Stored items
+ + + +

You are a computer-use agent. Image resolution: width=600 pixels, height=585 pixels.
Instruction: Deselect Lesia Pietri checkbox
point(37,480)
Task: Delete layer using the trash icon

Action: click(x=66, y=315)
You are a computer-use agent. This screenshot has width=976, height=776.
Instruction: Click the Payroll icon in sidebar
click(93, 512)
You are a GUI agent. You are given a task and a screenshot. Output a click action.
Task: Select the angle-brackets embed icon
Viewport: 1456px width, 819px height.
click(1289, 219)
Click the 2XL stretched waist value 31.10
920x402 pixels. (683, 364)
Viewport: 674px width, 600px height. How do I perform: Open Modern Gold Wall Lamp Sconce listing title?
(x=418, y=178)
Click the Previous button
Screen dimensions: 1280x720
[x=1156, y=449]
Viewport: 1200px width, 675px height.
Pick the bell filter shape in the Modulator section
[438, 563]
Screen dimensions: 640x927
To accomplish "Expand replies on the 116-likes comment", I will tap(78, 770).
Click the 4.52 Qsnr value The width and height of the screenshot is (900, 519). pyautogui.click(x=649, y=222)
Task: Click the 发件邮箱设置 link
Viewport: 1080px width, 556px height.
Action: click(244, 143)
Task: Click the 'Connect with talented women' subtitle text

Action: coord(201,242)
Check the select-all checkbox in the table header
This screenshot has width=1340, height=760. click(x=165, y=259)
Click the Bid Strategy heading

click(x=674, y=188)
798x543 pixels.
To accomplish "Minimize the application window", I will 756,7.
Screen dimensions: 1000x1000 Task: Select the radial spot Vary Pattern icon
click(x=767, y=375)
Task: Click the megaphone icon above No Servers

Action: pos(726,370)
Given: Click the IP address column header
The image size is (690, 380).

+ + + +

**TASK INSTRUCTIONS:**
Your response must repeat the entries above exactly, in full.

**YOUR RESPONSE:**
You are a computer-use agent. Image resolution: width=600 pixels, height=585 pixels.
Instruction: Deselect Lesia Pietri checkbox
point(37,480)
Task: Delete layer using the trash icon

Action: click(x=66, y=315)
You are a computer-use agent. This screenshot has width=976, height=776.
Instruction: Click the Payroll icon in sidebar
click(93, 512)
You are a GUI agent. You are given a task and a screenshot. Output a click action.
Task: Select the angle-brackets embed icon
Viewport: 1456px width, 819px height.
click(1289, 219)
Click the 2XL stretched waist value 31.10
920x402 pixels. (683, 364)
Viewport: 674px width, 600px height. How do I perform: Open Modern Gold Wall Lamp Sconce listing title?
(x=418, y=178)
Click the Previous button
Screen dimensions: 1280x720
[x=1156, y=449]
Viewport: 1200px width, 675px height.
Pick the bell filter shape in the Modulator section
[438, 563]
Screen dimensions: 640x927
To accomplish "Expand replies on the 116-likes comment", I will tap(78, 770).
Click the 4.52 Qsnr value The width and height of the screenshot is (900, 519). pyautogui.click(x=649, y=222)
Task: Click the 发件邮箱设置 link
Viewport: 1080px width, 556px height.
Action: click(244, 143)
Task: Click the 'Connect with talented women' subtitle text

Action: coord(201,242)
Check the select-all checkbox in the table header
This screenshot has width=1340, height=760. click(x=165, y=259)
Click the Bid Strategy heading

click(x=674, y=188)
798x543 pixels.
To accomplish "Minimize the application window", I will 756,7.
Screen dimensions: 1000x1000 Task: Select the radial spot Vary Pattern icon
click(x=767, y=375)
Task: Click the megaphone icon above No Servers

Action: pos(726,370)
Given: Click the IP address column header
The image size is (690, 380).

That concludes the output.